* BEGIN TEXT BLOCK *

U.S. Pat. Nos. 4,629,676 (Hayakawa et al) and No. 4,859,568 (Takeda) disclose an image forming method comprising the steps of imagewise exposing to light a light-sensitive material, and heating the light-sensitive material. The light-sensitive material comprises a support and a light-sensitive hardening layer containing silver halide, a reducing agent and a polymerizable compound. The light-sensitive material is heated to develop the silver halide and to harden the polymerizable compound.
U.S. Pat. Nos. 5,122,443 (Takeda), No. 5,290,659 (Takeda) and No. 5,393,651 (Hoshi) disclose embodiments of the above-mentioned light-sensitive material, which are advantageously used for the preparation of a lithographic plate. U.S. Pat. Nos. 5,304,454 (Yokoya et al), No. 5,326,667 (Yokoya et al) and No. 5,328,800 (Yokoya et al) disclose other embodiments of the light-sensitive material, which are advantageously used for the preparation of a color proof. In the light-sensitive materials for the lithographic plate or the color proof, a cross-linkable polymer can be used in place of or in addition to the polymerizable compound. Further, the light-sensitive hardening layer preferably comprises a hardening layer containing the polymerizable compound or the cross-linkable polymer and a light-sensitive layer containing silver halide. An overcoating layer containing a base precursor may be provided on the light-sensitive layer.

* END TEXT BLOCK *

EXERCISE BRIEF: In the patent passage, what can be used in place of or in addition to the polymerizable compound in light-sensitive materials for the lithographic plate or the color proof? The material that follows comes from a separate source.

* BEGIN DATASET SECTION *

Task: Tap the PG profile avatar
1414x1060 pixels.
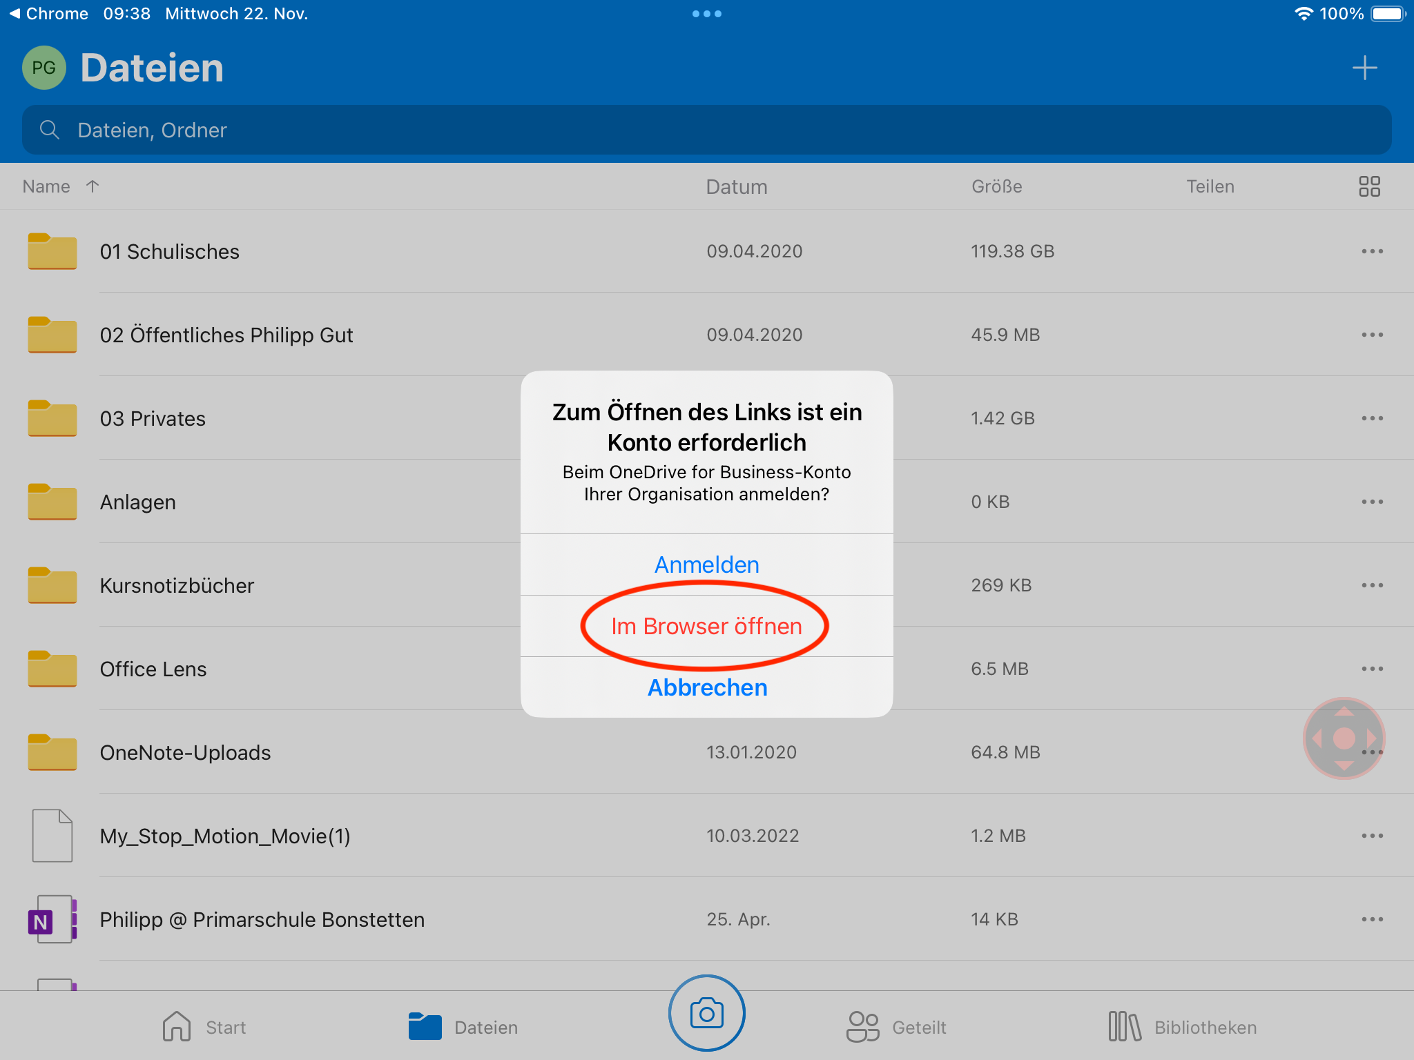Action: (x=44, y=68)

* END DATASET SECTION *

EXPECTED OUTPUT: A cross-linkable polymer.